Читать «Собрание сочинений. Т.26. Из сборников: «Поход», «Новый поход», «Истина шествует», «Смесь». Письма» онлайн - страница 64

Эмиль Золя

В настоящее время ставленники Гамбетты изображают его политиком от науки. Что может быть лучше; жаль только, что эта научная политика пришла уже после неудачи в Шаронне. В г-не Гамбетте происходит сейчас роковая перемена, и продиктована она соображениями личного тщеславия, а отнюдь не обусловлена какими-либо основательными, заранее продуманными идеями. Хочет он того или нет, самый ход событий подвергает его испытанию, с которым он не прочь бы повременить. Испытание это должно произойти на наших глазах, и тогда только можно будет здраво судить о г-не Гамбетте, — ведь до сих пор, поддаваясь самообману и наделяя политиков гениальностью, которой в них нет, нация видела в нем только свои собственные нужды и чаяния. Пробил час, когда он должен стать тем великим человеком, появление коего нам возвестили, — грозный час, когда отвратительная почва политики начинает уходить из-под ног.

Да, триумфаторы и те спотыкаются в этот час о камни. Только наука и литература незыблемы, у них впереди — пространство и время. Если надо, чтобы кто-то без умолку повторял эту истину, пусть таким человеком буду я — я не устану!

В литературе я утверждал великую естественно-историческую эволюцию, которая, отправляясь от науки прошлого века, изменила историю, критику, роман, драматургию века нашего. В этом целиком воплотились замечательные свершения нашей эпохи. Каждый новый общественный строй приносит с собою новую литературу, наше демократическое общество вызвало к жизни то движение, которое началось с Руссо, захватило Бальзака и завершилось современными нам позитивистскими и экспериментальными произведениями.
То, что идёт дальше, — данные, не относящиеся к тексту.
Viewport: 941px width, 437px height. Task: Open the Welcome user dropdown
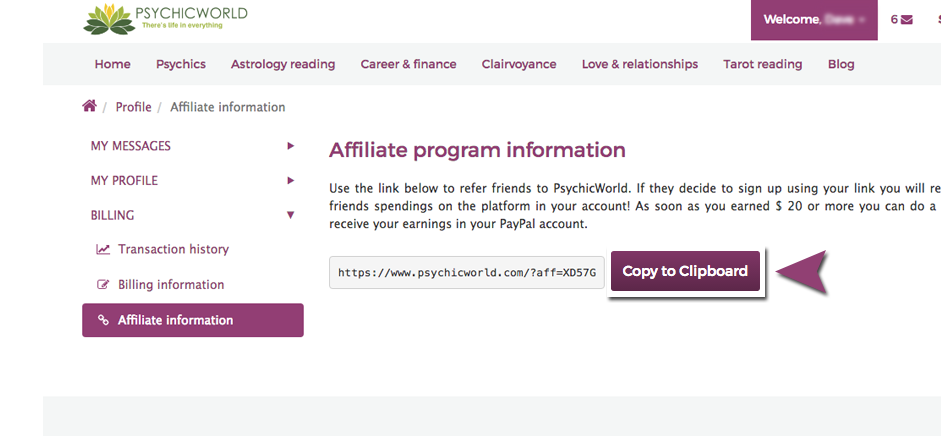point(814,20)
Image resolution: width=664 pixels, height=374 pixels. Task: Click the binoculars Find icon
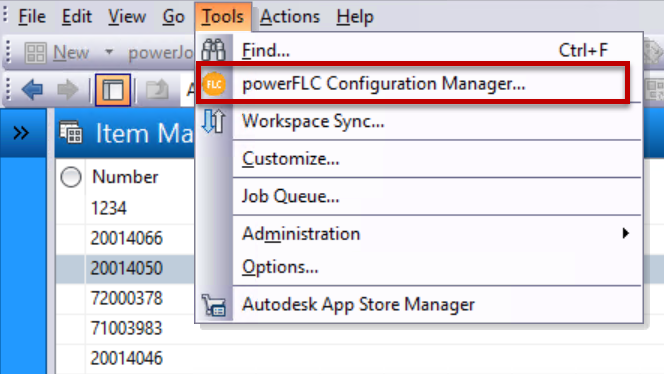tap(213, 50)
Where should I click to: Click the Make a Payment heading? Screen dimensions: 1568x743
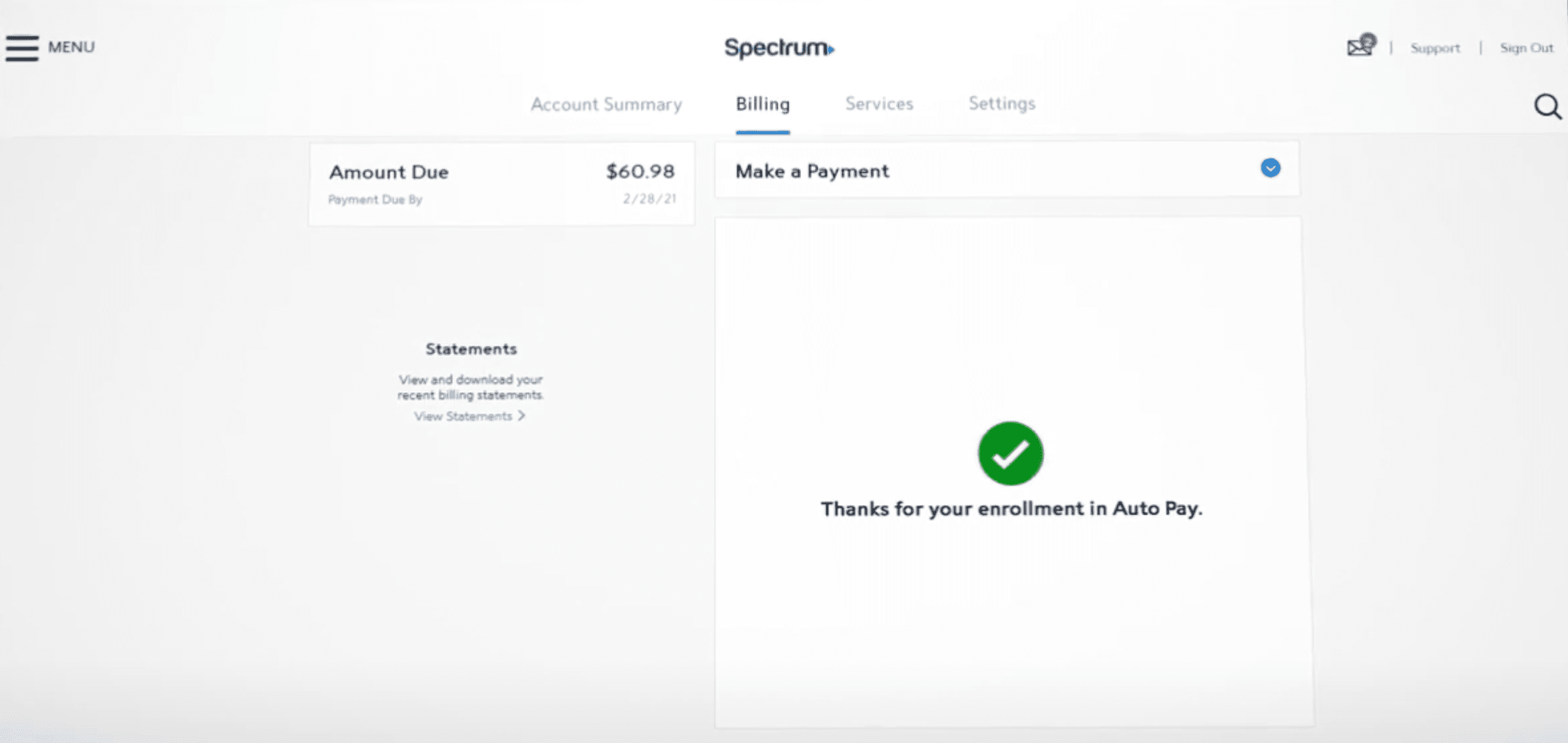812,171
Надо договориться о том, что такое прогресс в литературе. Человеческий гений сам по себе, индивидуальность художника, по-видимому, с веками не прогрессирует. Шивший на заре цивилизации Гомер столь же гениален, как Шекспир. Нет возможности видоизменить человеческий мозг, с тем чтобы увеличить его творческую мощь, или, во всяком случае, ничем нельзя доказать, что мы в наши дни способны создать более великие шедевры, чем древние греки и римляне.
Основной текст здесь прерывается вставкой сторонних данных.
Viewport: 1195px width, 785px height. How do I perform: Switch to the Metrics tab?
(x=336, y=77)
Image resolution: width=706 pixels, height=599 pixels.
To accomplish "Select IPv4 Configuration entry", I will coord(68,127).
То же самое и в музыке. Здесь это особенно убедительно. Люлли, Рамо и другие были, разумеется, не менее гениальны, чем Бетховен, Мейербер и великие композиторы нашей современности. Почему же их произведения кажутся нам теперь бессодержательными, детскими, представляющими только исторический интерес? Дело в том, что в музыке есть своя техническая сторона, свои в полном смысле слова научные формулы, которые получили значительное развитие. Музыкальный гений как таковой, разумеется, нисколько не вырос, однако наука представляет все более могучие выразительные средства; пользуясь ими, он может безмерно расширять масштабы своих произведений.

С этой точки зрения ничто так не поучительно, как история музыки. На протяжении каких-нибудь двух столетий в ней можно проследить тот прогресс, который наука привносит в искусство. Особенно большое развитие получила оркестровка — от нескольких скрипок Люлли до бесчисленного множества инструментов у Вагнера. Правда, в других искусствах, например, в живописи, наши новые познания вряд ли определили собой прогресс; однако, если бы наши художники дали себе труд стать химиками, если бы они в деле создания красок не полагались на промышленность, кто знает, может быть, разумно использовав материалы, они и достигли бы новых великолепных эффектов? К тому же в живописи, помимо развития выразительных средств, есть и другой, более важный прогресс; совершенствование аналитической мысли, более отчетливое восприятие мира, победа того натуралистического метода, который преобразил нашу живопись и в будущем принесет ей величие.